Automated, simplified advice is already with us.  “Robo-advice” is the buzzword of the hour.  Wealth Horizon is among the first in the UK to offer this for investment advice, and LV=’s new £199 CORA service is designed to help with retirement decisions.  The concept is simple – program a set of rules or “algorithms” into a smart, user-friendly piece of software and let it make a recommendation based on the answers the customer enters into a website.  These are essentially doing a restricted, cut-price version of what an IFA does now.

I see two key limitations with these current propositions.  The first of these is that the customer still needs to engage in quite a significant way with the provider, early enough to build up a sufficient retirement pot.  There will be a high drop-off rate as people get bored of entering their details and lose interest.

The second issue is the lack, so far, of a service that manages the customer’s ongoing needs in retirement.  If the customer has chosen to stay invested (i.e. partly or fully in drawdown), robo-advice must consider their changing risk tolerance, and how much more vulnerable pensioners are to market shocks.  They also face the risk of outliving their savings, and their mix of assets will inevitably be subject to several different (and continually evolving) tax regimes.  Finally, they may be juggling opposing desires to maintain a certain lifestyle, leave an inheritance and provide for care in later life.

eValue are tackling the engagement issue with the help of Cambridge University, whose research concluded that financial education does not work. Instead, eValue’s 3-in-1 retirement planning tool uses the principles of game-play to coax people towards taking advice.  Customers of their service are rewarded for entering additional details and exploring their options in more depth; the more details they enter, the more time they save an adviser and the bigger the discount they are offered when they move offline into traditional financial advice.  Aegon now use this technology in their Retiready proposition, and it’s a huge improvement on their old web offering. 

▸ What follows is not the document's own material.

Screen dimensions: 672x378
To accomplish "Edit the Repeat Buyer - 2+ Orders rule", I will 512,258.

A logical extension of this would be to remove the need for the customer to key in their data.  It is after all available in the hands of Experian and other data vendors, banks and providers themselves.  Using the power of “big data” – last year’s buzzword – providers could massively improve the customer experience by shortening the buying journey.

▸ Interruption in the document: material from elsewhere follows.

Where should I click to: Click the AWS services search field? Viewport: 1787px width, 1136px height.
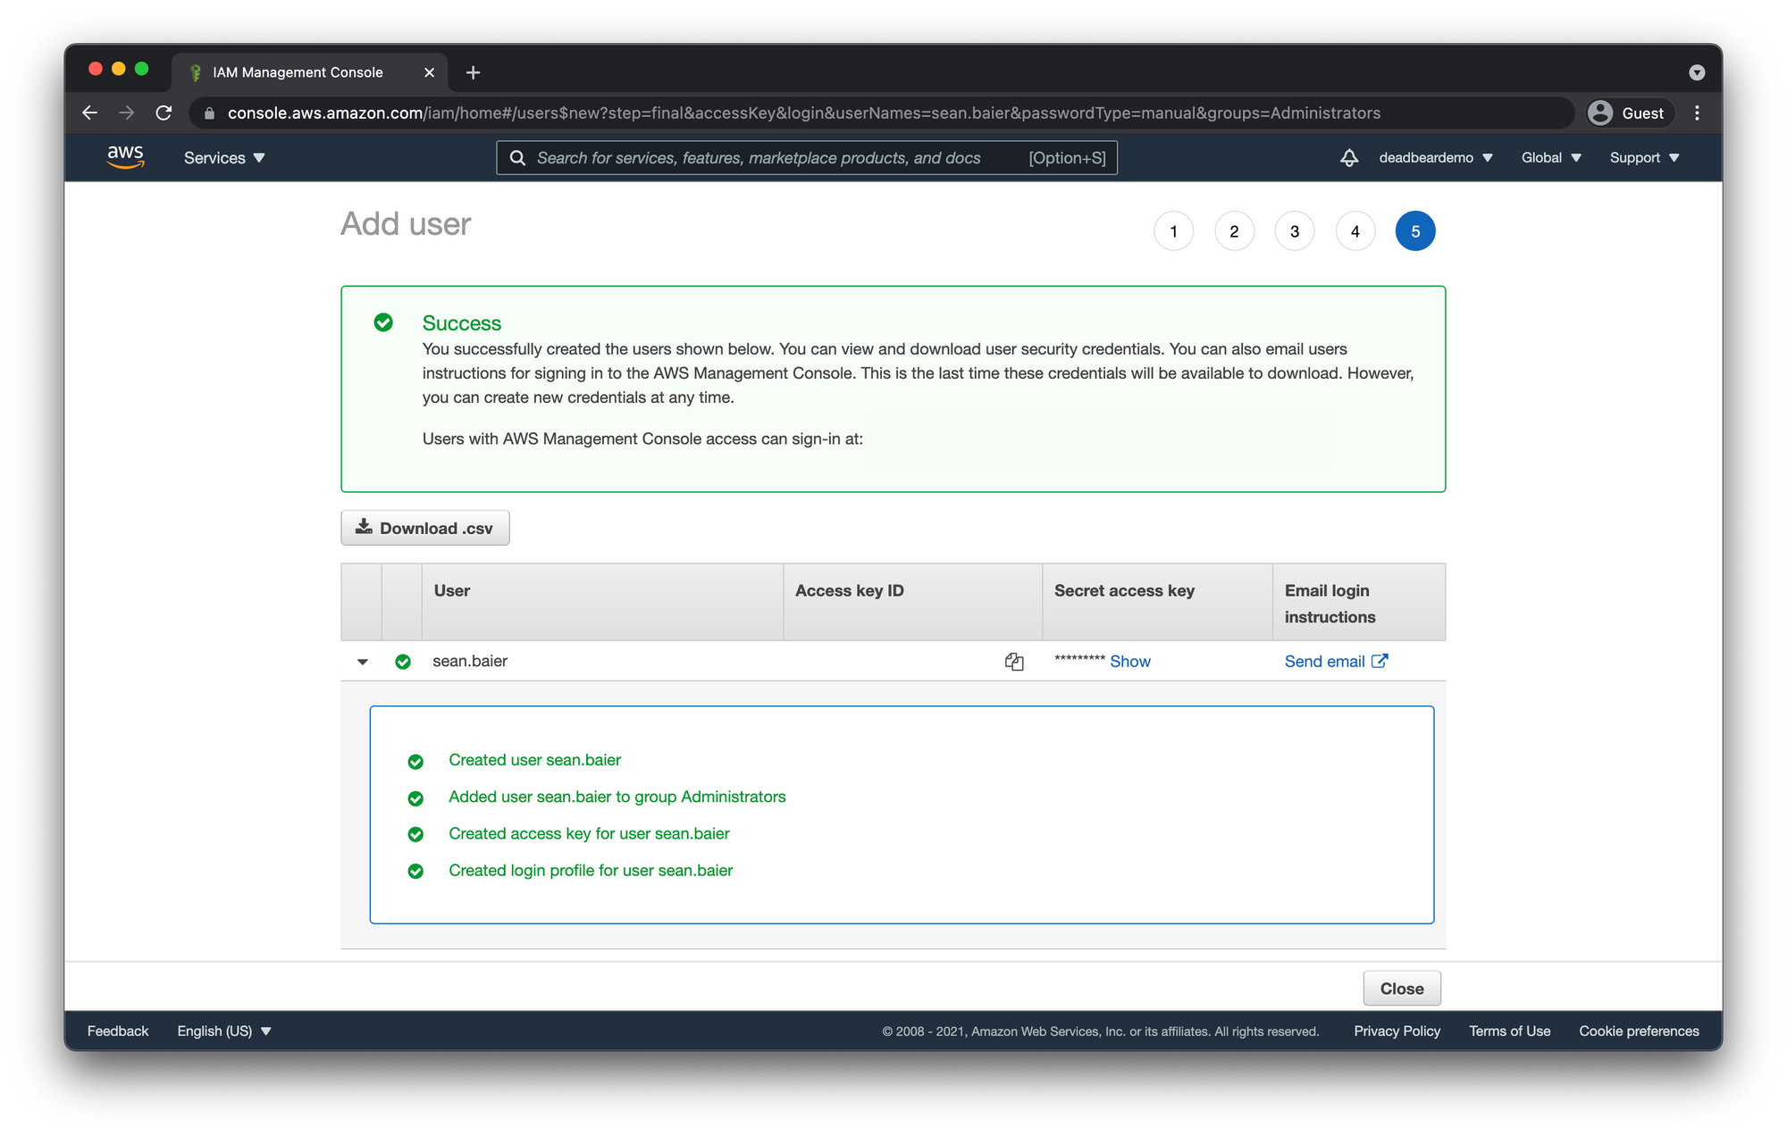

So could the servicing of the customer’s ongoing needs in retirement be fully automated?  We have the technology to detect fraudulent spending on credit cards, the first prototype driverless cars are being road-tested and now we even have “Minority Report”-style CCTV monitoring software that can predict crowd trouble before it happens.  Surely then, it should be possible to define and automate a set of rules that pays the desired level of income from the most efficient tax wrapper, manages the various risks the customer faces in retirement, and alerts them when it detects that decisions are needed.  Market crashes or sustained outperformance, or unusual changes in the customer’s spending patterns detected from their banking feed, could trigger a nudge to their smartphone or watch to revisit their plans.  Couple this with artificial intelligence currently under development and we could find that financial advisers are not just forced into a war on fees, but ultimately replaced by machines.